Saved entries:
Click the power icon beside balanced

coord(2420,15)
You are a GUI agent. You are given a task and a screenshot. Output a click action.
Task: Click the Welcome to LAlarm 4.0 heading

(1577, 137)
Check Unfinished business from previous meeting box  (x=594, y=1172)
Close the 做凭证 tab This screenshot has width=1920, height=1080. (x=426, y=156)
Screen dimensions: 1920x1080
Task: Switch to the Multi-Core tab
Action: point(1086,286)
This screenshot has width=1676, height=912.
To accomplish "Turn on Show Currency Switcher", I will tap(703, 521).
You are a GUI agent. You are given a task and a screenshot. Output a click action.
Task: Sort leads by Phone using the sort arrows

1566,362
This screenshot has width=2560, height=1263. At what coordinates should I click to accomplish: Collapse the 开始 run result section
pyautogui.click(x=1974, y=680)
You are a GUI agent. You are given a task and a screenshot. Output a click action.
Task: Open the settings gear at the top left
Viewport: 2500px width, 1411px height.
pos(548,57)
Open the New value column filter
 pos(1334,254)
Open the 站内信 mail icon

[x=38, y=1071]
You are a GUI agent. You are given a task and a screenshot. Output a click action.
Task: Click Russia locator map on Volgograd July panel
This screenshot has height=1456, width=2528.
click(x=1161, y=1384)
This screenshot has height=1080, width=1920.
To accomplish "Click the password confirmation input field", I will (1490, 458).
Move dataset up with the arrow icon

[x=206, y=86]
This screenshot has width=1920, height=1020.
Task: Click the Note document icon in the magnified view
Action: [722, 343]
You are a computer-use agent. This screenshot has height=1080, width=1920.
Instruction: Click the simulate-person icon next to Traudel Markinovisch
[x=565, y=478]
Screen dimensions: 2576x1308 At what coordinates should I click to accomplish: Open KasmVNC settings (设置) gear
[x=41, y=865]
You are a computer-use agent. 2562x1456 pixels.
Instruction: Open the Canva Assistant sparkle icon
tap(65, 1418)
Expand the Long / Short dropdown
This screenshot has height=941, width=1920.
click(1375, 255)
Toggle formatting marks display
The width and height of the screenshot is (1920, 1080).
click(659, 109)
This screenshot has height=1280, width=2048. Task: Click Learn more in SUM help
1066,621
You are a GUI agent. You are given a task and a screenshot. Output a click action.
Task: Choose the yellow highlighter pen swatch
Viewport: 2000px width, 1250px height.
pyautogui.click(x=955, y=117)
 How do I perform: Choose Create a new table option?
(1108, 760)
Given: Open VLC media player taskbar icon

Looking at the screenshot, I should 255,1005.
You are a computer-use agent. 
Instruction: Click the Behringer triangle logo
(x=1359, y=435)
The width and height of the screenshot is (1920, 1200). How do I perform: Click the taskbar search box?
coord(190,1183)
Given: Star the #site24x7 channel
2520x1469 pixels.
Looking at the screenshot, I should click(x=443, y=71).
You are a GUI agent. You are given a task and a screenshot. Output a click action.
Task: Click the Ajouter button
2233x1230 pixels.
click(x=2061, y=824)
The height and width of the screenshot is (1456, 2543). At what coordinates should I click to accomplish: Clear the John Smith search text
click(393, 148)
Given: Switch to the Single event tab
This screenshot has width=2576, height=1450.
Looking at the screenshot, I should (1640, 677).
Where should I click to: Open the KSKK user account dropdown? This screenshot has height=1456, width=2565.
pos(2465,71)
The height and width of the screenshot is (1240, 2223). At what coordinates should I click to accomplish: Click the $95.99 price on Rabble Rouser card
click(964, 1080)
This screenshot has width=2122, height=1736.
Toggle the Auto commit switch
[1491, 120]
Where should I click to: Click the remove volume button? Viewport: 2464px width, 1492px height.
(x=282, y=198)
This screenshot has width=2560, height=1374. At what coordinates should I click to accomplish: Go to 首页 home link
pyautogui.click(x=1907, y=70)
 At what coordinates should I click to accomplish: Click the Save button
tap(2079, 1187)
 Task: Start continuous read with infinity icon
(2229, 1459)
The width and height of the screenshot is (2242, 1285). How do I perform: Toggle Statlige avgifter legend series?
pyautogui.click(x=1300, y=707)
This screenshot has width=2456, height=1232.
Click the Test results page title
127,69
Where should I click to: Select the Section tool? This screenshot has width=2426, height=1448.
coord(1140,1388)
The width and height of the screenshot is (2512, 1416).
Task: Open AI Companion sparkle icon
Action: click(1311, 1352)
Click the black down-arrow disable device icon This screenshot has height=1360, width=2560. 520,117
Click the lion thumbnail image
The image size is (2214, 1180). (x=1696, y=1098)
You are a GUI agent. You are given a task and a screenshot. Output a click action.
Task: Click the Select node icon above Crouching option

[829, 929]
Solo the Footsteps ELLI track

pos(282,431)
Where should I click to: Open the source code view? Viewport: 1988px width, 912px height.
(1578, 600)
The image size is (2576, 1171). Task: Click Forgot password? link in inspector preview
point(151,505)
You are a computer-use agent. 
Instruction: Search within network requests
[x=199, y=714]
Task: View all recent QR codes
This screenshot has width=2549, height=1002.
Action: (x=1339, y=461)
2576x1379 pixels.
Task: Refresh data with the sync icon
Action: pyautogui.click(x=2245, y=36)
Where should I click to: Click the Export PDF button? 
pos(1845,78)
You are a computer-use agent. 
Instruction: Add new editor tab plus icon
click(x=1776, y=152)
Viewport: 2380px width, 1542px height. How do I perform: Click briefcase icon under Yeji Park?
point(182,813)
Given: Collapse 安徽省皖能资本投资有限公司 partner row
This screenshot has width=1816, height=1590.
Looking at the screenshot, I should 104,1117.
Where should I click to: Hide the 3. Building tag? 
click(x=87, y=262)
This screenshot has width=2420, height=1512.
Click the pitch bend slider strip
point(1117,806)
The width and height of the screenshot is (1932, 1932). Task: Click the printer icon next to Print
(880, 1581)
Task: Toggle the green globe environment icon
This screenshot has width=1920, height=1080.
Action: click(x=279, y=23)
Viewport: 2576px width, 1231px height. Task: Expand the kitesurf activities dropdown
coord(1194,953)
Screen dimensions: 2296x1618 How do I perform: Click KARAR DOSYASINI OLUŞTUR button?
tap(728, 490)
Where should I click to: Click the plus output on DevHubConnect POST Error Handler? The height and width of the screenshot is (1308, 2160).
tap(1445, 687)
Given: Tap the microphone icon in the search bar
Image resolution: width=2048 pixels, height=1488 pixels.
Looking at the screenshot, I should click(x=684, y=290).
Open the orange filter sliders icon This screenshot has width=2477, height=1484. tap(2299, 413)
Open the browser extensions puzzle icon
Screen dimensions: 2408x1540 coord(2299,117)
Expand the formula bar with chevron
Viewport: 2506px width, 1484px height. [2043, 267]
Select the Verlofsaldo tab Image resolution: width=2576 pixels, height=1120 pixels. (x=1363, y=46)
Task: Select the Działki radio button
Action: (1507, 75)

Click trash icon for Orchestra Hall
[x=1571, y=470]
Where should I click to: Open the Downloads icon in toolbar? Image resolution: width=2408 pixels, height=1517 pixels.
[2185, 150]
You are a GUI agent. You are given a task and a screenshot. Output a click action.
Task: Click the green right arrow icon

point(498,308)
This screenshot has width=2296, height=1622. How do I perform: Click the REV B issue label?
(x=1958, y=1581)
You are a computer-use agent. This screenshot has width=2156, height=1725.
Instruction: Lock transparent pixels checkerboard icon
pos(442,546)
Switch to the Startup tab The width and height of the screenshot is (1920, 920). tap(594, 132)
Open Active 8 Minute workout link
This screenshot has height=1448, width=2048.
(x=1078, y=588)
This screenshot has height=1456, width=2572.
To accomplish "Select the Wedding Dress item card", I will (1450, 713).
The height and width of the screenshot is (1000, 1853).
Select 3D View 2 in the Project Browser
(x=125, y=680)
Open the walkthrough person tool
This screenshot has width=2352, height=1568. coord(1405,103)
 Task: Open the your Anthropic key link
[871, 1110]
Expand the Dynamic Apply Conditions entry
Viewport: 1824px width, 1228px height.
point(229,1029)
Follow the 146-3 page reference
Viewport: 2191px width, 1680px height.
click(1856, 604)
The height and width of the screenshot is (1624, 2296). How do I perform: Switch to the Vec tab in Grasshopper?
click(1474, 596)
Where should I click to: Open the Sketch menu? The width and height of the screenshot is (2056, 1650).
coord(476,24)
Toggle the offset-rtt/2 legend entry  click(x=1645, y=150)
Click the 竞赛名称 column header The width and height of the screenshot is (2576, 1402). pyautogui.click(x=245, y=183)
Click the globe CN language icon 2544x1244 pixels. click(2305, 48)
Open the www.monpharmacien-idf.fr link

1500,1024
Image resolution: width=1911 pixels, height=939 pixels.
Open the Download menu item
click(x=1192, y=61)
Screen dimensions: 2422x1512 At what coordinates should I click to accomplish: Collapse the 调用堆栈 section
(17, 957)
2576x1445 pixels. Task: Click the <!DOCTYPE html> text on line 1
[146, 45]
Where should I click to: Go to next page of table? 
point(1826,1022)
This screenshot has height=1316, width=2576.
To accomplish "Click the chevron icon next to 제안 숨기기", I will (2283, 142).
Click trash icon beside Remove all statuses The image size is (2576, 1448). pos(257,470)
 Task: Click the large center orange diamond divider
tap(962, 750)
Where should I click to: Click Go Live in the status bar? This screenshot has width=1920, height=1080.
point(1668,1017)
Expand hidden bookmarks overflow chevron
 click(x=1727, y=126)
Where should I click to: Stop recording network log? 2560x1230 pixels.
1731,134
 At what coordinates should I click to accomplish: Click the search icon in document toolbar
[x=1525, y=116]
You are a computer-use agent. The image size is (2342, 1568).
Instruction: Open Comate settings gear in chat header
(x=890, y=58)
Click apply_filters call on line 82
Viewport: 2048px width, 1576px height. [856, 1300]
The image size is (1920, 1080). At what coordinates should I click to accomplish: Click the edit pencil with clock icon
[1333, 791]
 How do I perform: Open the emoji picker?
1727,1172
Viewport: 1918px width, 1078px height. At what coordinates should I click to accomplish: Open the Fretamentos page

## REQUIRED ACTION:
Return the lines above that include the string "computer".

## SOLUTION TO THIS EXERCISE:
You are a computer-use agent. This screenshot has height=1080, width=1920.
You are a computer-use agent. 2562x1456 pixels.
You are a computer-use agent. 
You are a computer-use agent. 
You are a computer-use agent. 
You are a computer-use agent. This screenshot has width=2156, height=1725.
You are a computer-use agent. The image size is (2342, 1568).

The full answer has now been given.